- **WHAT THE TASK ASKS**:
Search the records for the word "size" and copy every line in which it occurs.

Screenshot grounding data
%%

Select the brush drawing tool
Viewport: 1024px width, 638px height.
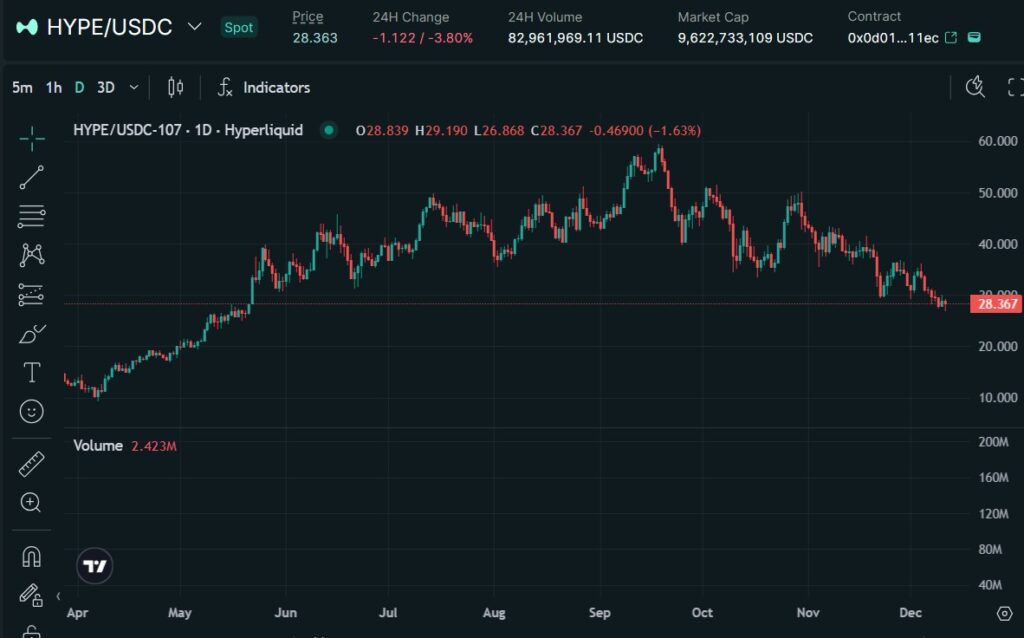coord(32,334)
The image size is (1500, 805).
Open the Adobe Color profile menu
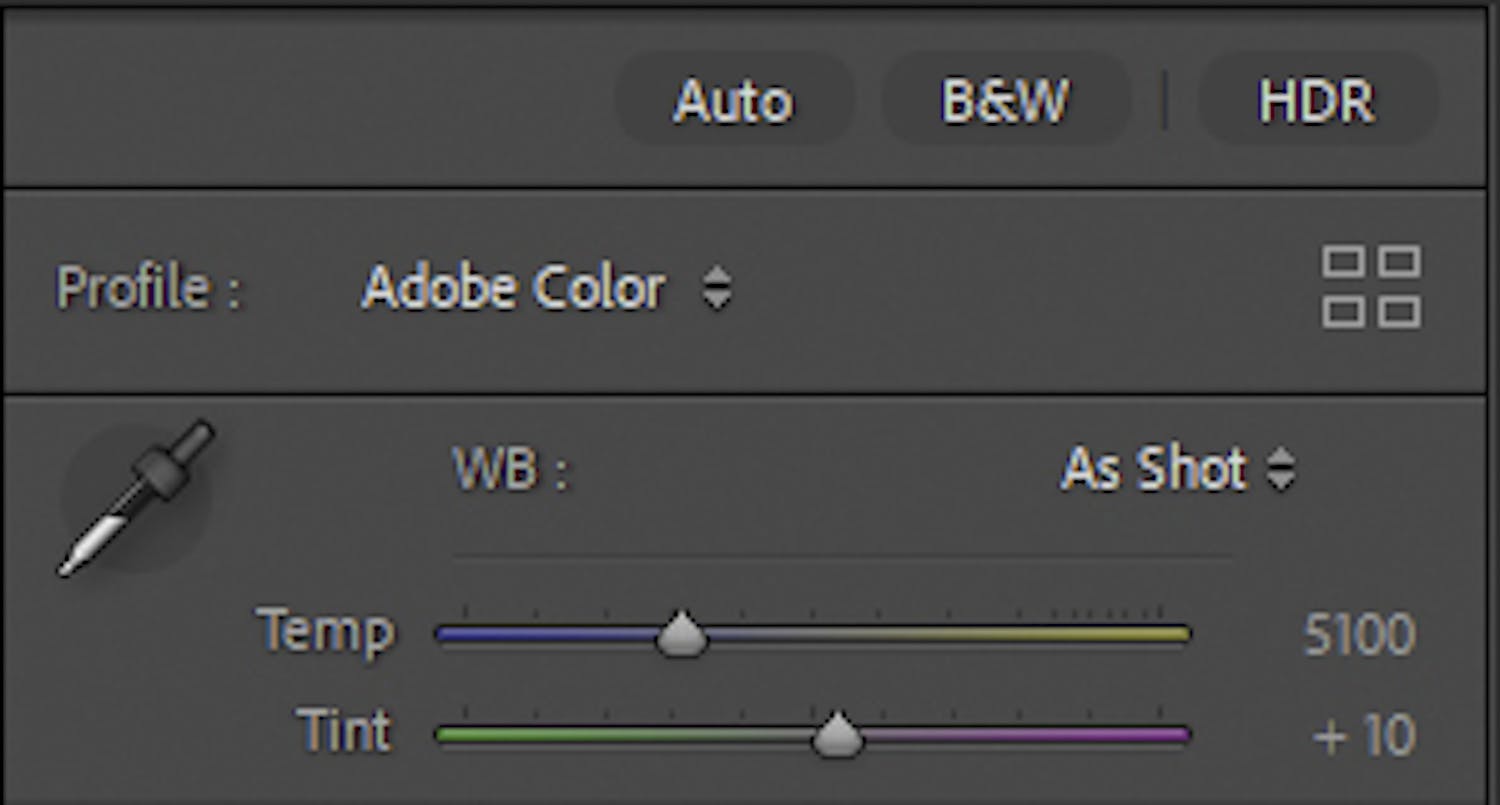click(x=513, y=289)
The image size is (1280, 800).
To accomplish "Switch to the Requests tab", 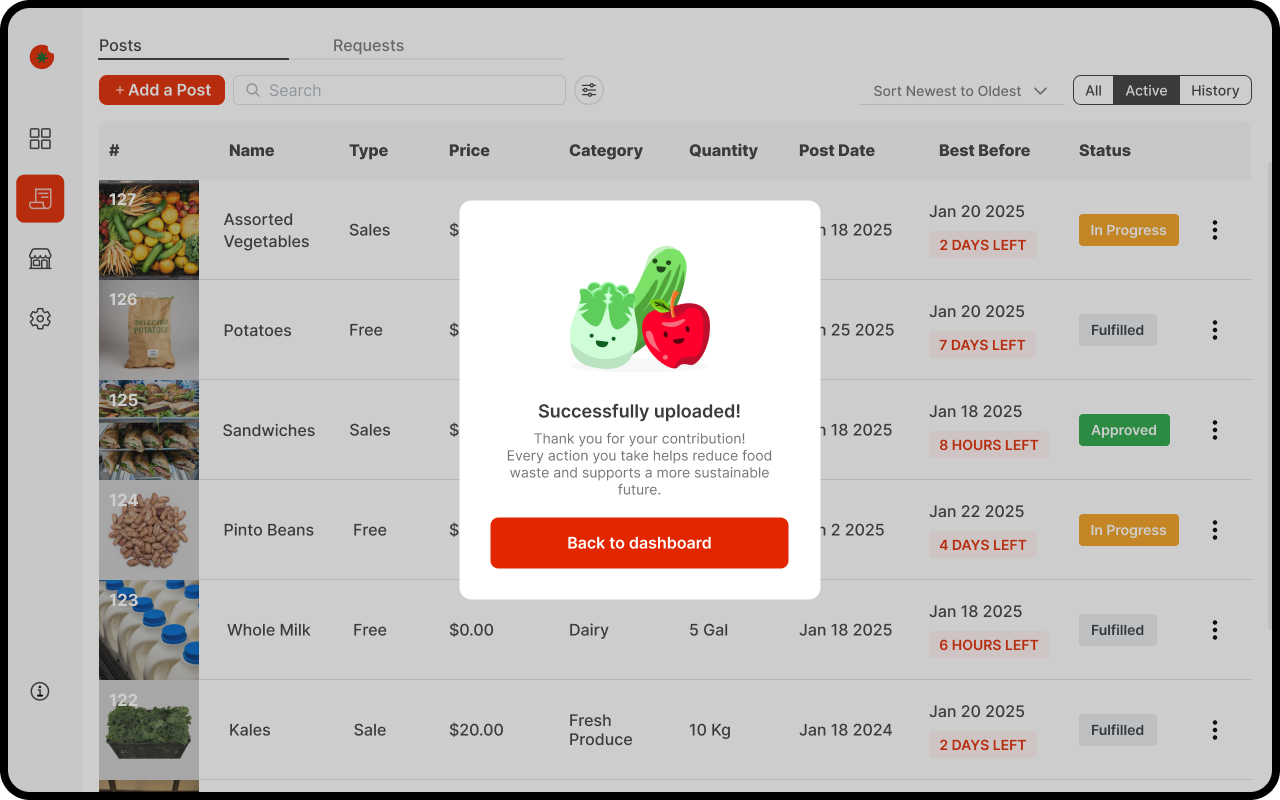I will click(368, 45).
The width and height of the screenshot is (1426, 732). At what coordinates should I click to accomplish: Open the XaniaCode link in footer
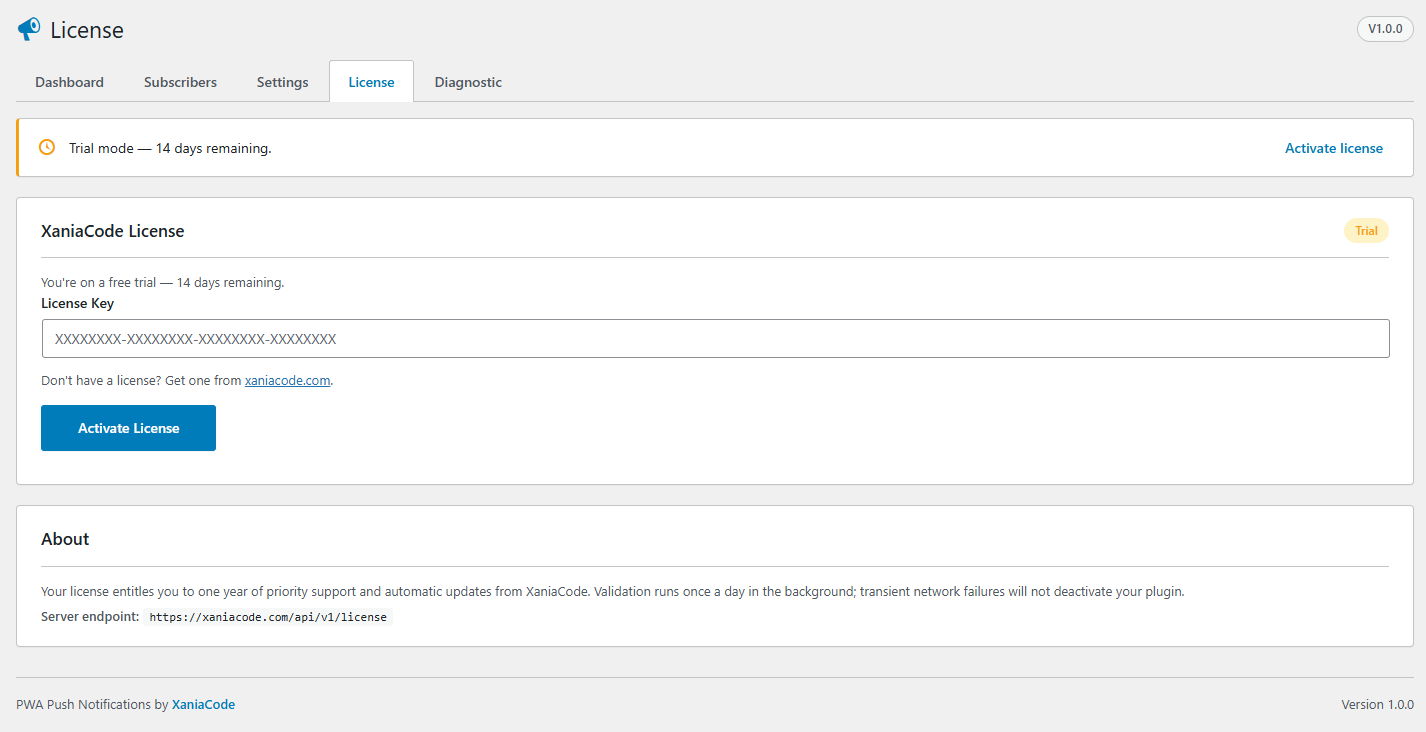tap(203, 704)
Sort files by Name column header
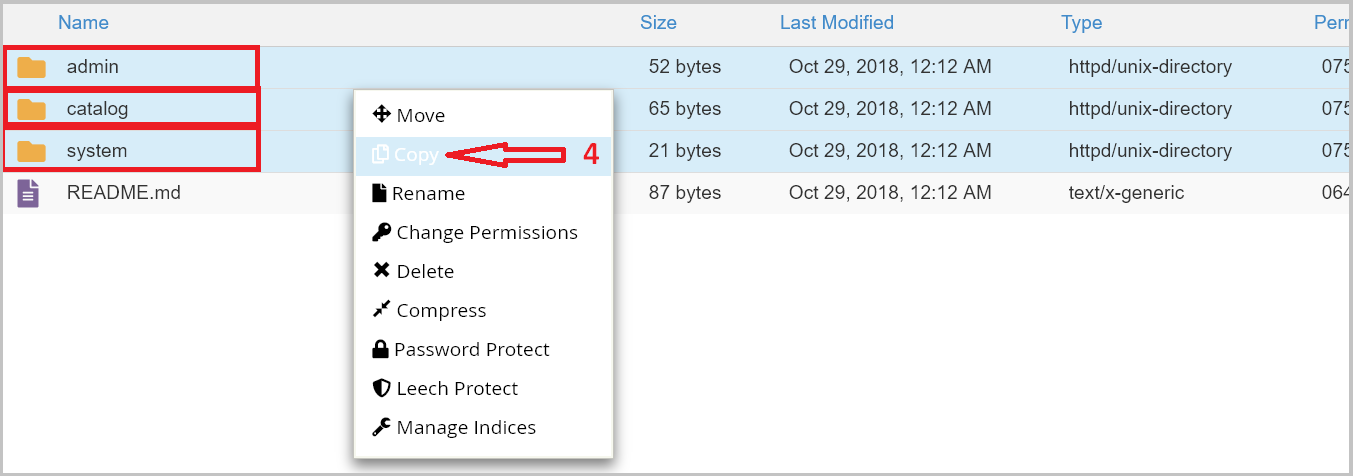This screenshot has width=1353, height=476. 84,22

%%

- **SOLVED PROBLEM**:
The image size is (1500, 805).
The image size is (1280, 800).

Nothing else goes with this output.